It can be seen from Figure 8 that P8 increases with the increase of input variables P1, P6 and P7, and decreases with the increase of input variable P5. The reason for this rule is that the wall thickness of the lower rocker arm decreases with the increase of P5. The thinner the wall thickness, the lighter the total mass of the lower rocker arm.
The curve relationship between the four input variables and the maximum displacement of the lower arm is shown in Figure 9.
In Figure 9, it can be observed that the input variables P1, P5, P6, P7 exert the same influence on P9, and they all first decrease and then increase. The lower arm displacement reaches the minimum value when the variables P1, P5, P6, P7 are 143 mm, 775 mm, 100 mm, and 180 mm, respectively.
The relationship curve between the four input variables of the lower rocker arm and the maximum stress of the lower rocker arm is shown in Figure 10.
It can be seen from Figure 10 that among the influence laws of four input variables on P10, there are approximate monotonic function curves and convex function curves. Among them, P10 is slightly affected by the input variables P1, P6 and P7, the range of change is about 1–3 MPa, while changes to the variable P5 have the greatest effect on P10; the range of changes is close to 10 MPa.
(2) Sensitivity analysis
In order to fully understand the influence of the input variables on the mass, displacement, and equivalent stress of the lower rocker arm, the key factors affecting the objective function were found through the local sensitivity provided in Response Surface [18,19]. The results of the sensitivity analysis of each input variable for the objective function are shown in Figure 11.
As can be seen in the Figure 11, the input variable features a positive or negative sensitivity to the mass of the lower rocker. Parameter P5 exerts the greatest influence on the mass sensitivity of the lower arm and correlates negatively. Figure 11 further shows that the mass of the lower rocker decreases with the increase of variable P5, which can be used as the focus of weight reduction optimization for the lower arm. Parameters P5, P6, and P7 correlate positively with the sensitivity of the maximum displacement of the lower rocker arm, while P1 correlates negatively, and P6 exerts the least influence on the sensitivity of the maximum displacement of the lower rocker arm. Parameters P1, P6, and P7 are negatively correlated with the maximum stress sensitivity of the lower arm, while P5 correlates positively with the sensitivity of the maximum stress and has the greatest influence on the sensitivity of the maximum stress. Therefore, the maximum equivalent stress of the lower arm can be improved by changing the value of P5.

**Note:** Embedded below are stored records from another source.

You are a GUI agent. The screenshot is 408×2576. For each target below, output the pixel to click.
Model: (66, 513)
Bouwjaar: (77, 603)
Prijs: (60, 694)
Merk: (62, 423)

3.3. Selection of the Optimized Scheme

After fitting the response surface, the parameters were optimized using the optimization module. The Multi-Objective Genetic Algorithm (MOGA) method is a variant of the popular NSGA, which is suitable for calculating the global maximum or minimum [20,21]. We selected the MOGA in the response surface to optimize the parameter model of the lower rocker arm. Finally, the minimum mass of the lower rocker arm was set as the goal of this optimization design; the maximum stress of the lower rocker arm was less than 192.8 MPa and the maximum displacement was less than 1.5 mm. These were set as the constraints of this optimization design. The initial sample number was set to 100 groups and 70 samples were iterated each time to improve the accuracy of the optimization model. When solving, the maximum number of iterations was 20, and finally three groups of the best candidate points were set to output. The three groups of optimal design points obtained from the optimized response surface model are shown in Table 3.
The rounded values of the input variables in the first group were selected as the actual dimensions for the lower arm optimization, as shown in Table 4.
It is clear, from Table 3, that the optimized P5 increased while the other input variables decreased. After optimization, the mass of the lower rocker arm was reduced from the original 6552.5 kg to 6206.2 kg; the mass decreased by 346.3 kg, and the reduction was of approximately 5.29%.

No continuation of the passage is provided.